[Start of SOURCE TEXT]

# Carry w/Ambi Safety



## RobK (May 14, 2010)

I own and love the 1911 model, and have several in various sizes & calibers. Most of them have Ambi Safeties. I'm right handed. I live in the communist state of Illinois so only carry when I am in other states.... which isn't often. Hopefully this will change with the November election....

My question is, is there any added risk of carrying a 1911 with ambi safeties that the right sided safety will get accidentally bumped and disengaged. Is it safer to carry a single safety 1911?

Thanks
Rob


----------



## VAMarine (Dec 25, 2008)

The safety can be moved into the off position, it gets bumped by a seat belt etc. A step in safeguarding this from occurring is to have a holster that it molded in such a fashion that the thumb safety "rests" in a spot that prevents it from moving.

Another option is trimming off the right side lever so that it doesn't stick out as much or replace the ambi with a lower profile part such as THIS.

When I carried a 1911 with an ambi, there were a couple times I'd find it in the off position, this really didn't bother me as there was still the grip safety, firing pin safety, and a pull of the trigger that had be be dealt with before the gun would go off, this was also with a holster that did not have a molded body panel to help prevent the safety from moving. I will also add that during that time I was in/out of the car alot and that I don't recall the safety ever being switched off during more normal activities.

If I do add an ambi in the future, I plan on buying one of the above listed safeties and mating it with an elongated left side lever to have the best of both worlds, a long lever for right handed use, and a low profile lever for left handed use should the need arise without the worry of anything catching on the safety.


----------

[End of SOURCE TEXT]

**EXERCISE**
Condense the paragraph of the forum thread that begins "When I carried a 1911 with an ambi" into a short bulleted list that keeps its main facts. Nothing in the listing relates to the forum thread.

[Start of STORED DATA]

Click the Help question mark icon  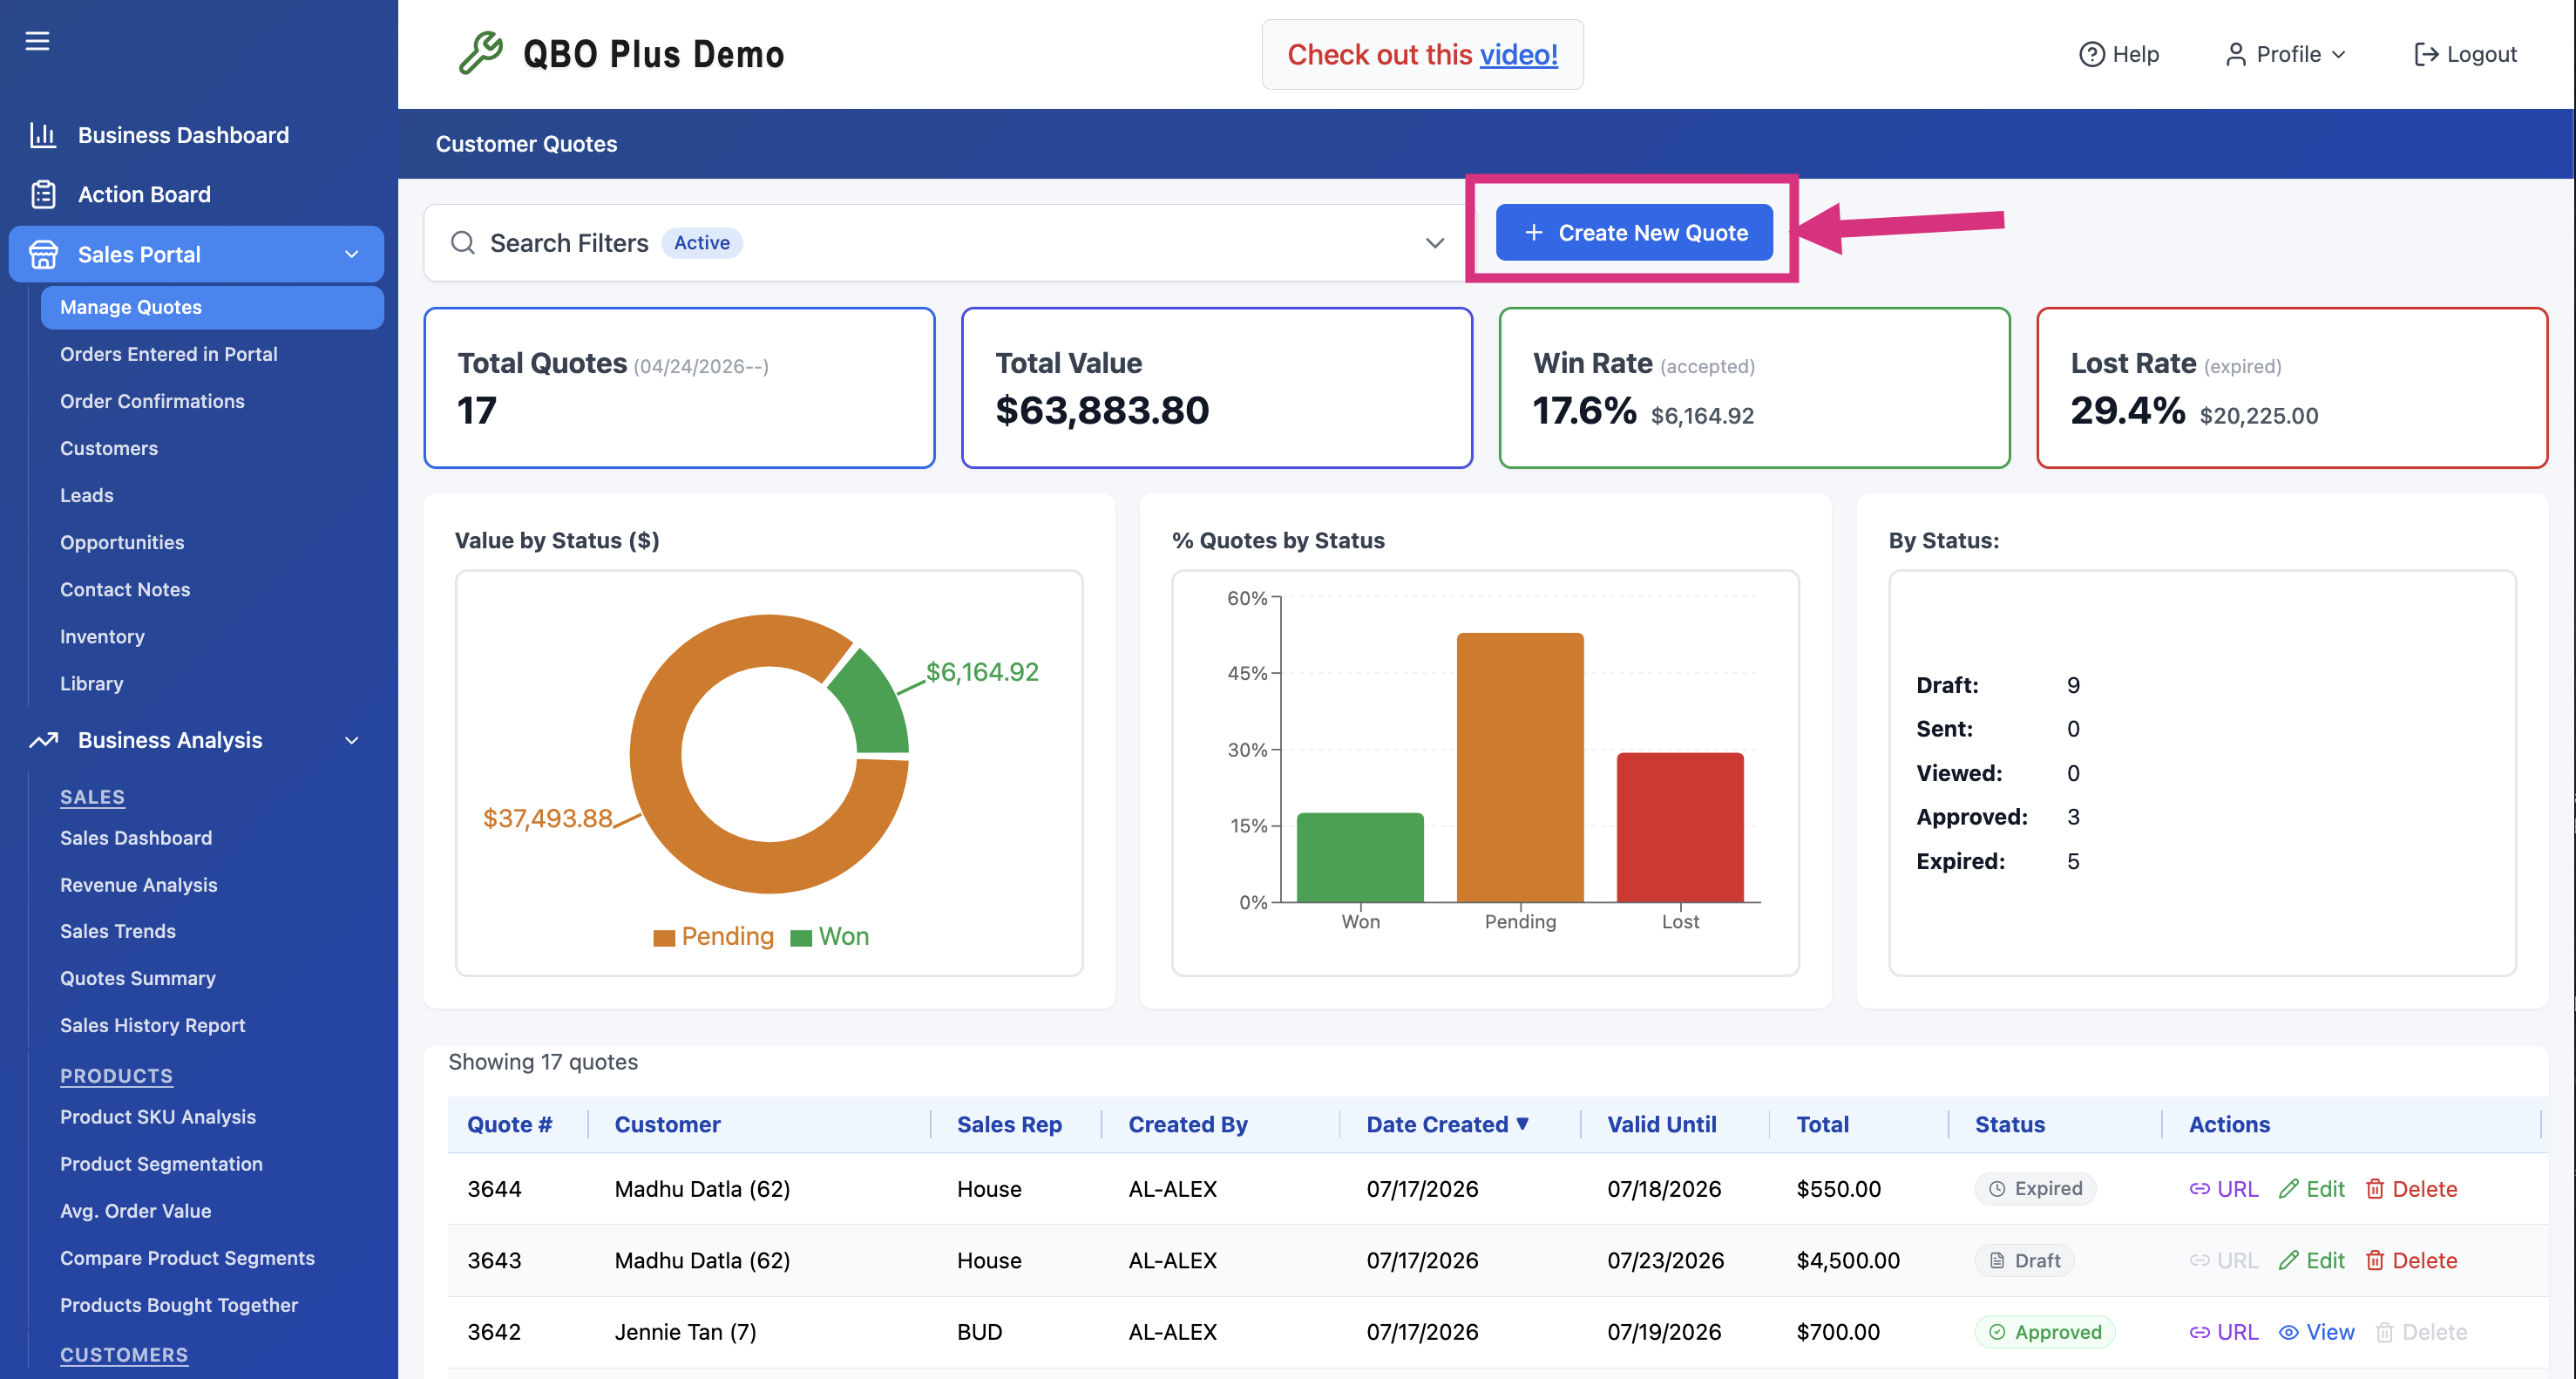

[End of STORED DATA]

**EXPECTED ANSWER**
- While carrying a 1911 with an ambi safety, the poster found the safety in the off position a couple of times.
- This did not bother the poster, because the grip safety, the firing pin safety, and a trigger pull still stood between that and the gun going off.
- The holster used then had no molded body panel to keep the safety from moving.
- During that period the poster was in and out of the car a lot and does not recall the safety being switched off during more normal activities.